Optimal Control and Reinforcement Learning
We have reached the end of the course, and it is time to step back and see what we have really been
studying. Every stage circled the same object: a value function that measures the
best achievable future, and a backward consistency law — the
Bellman
equation — that pins it down. That single idea did not stay inside control theory. Under a
different name, with rewards instead of costs and data instead of a model, it became
reinforcement learning (RL) — the engine behind game-playing agents and robot
locomotion. Optimal control and RL are, at heart, the same subject viewed from two sides.
The grand unification
The cleanest statement of the connection is a slogan:
\textbf{Reinforcement learning} \;=\; \textbf{optimal control when you don't know the model.}
Once you accept that, the two vocabularies line up term for term. They are the same equations wearing
different clothes:
- a cost to minimise ↔ a negative reward to maximise;
- the cost-to-go value function V ↔ the RL
value (or action-value Q) function;
- the
Bellman
equation ↔ the RL Bellman backup;
- the
Hamilton–Jacobi–Bellman
equation ↔ continuous-time RL;
- dynamic programming with a known model ↔ model-based RL;
- value
and policy iteration ↔ Q-learning and policy-gradient
methods.
Read the optimality condition on either side and you find the same line: the best value now equals the
immediate cost (reward) plus the best value next. Control writes it with a
\min over a known f; RL writes it with a
\max over expectations estimated from experience. The skeleton is identical.

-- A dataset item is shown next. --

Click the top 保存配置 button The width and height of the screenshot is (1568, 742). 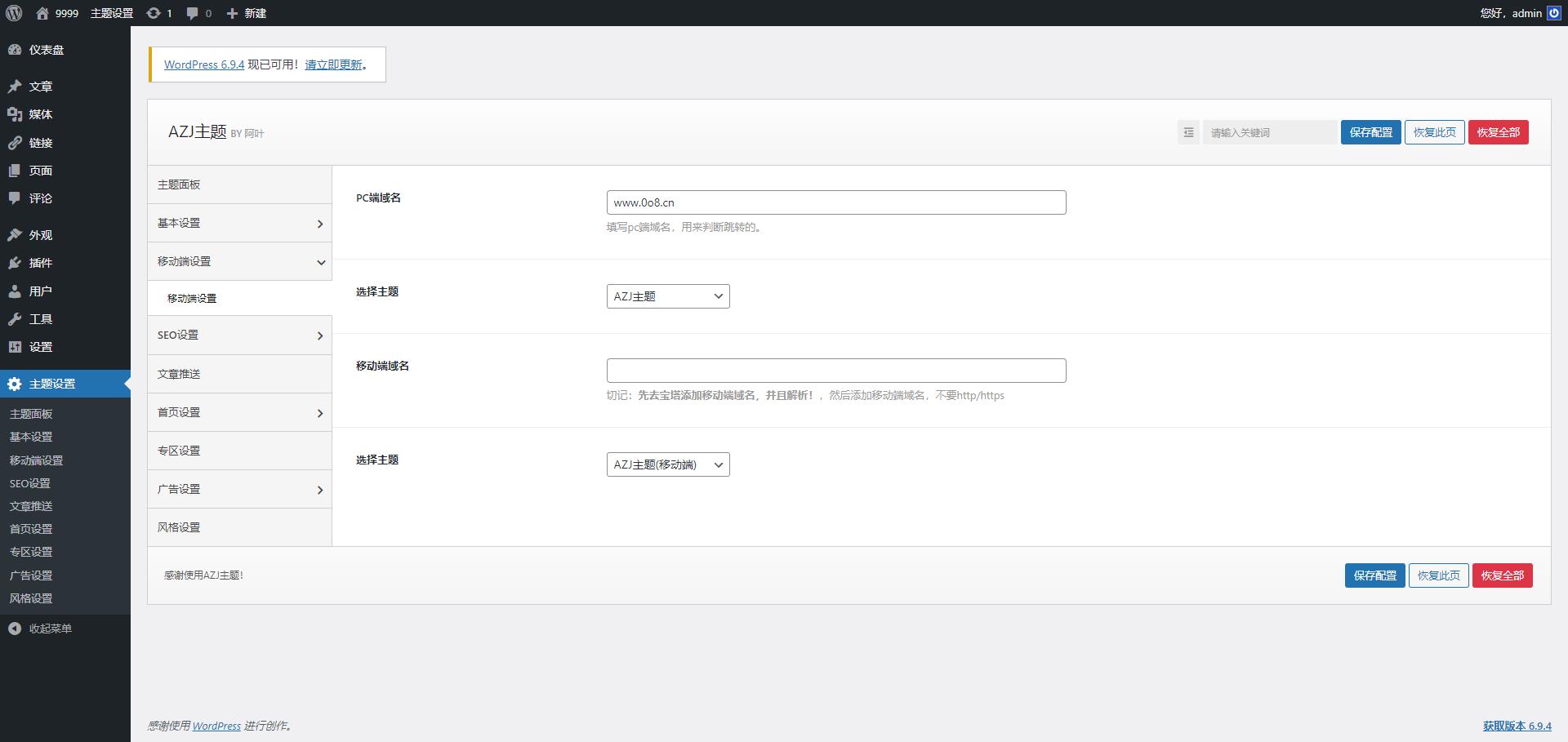[x=1370, y=132]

The one real difference: model versus data
So where do the fields actually part? On a single question — do you know the dynamics?
Classical optimal control assumes a known model x_{k+1} = f(x_k, u_k) and
solves: it computes the value function and policy directly from
f, by Riccati, by HJB, by dynamic programming. Reinforcement learning is for
when f is unknown, or known but far too complex to optimise against. It
learns the value function and policy from sampled experience — sequences of
state, action, reward, next state — gathered by interacting with the system. The same Bellman
optimality condition is now satisfied approximately, from data:
\underbrace{V^{\*}(x) = \min_{u}\big[\, g(x,u) + V^{\*}(f(x,u)) \,\big]}_{\text{optimal control: solve the known model}} \qquad\longleftrightarrow\qquad \underbrace{Q(s,a) \leftarrow r + \gamma \max_{a'} Q(s', a')}_{\text{RL: sampled backup from experience}}.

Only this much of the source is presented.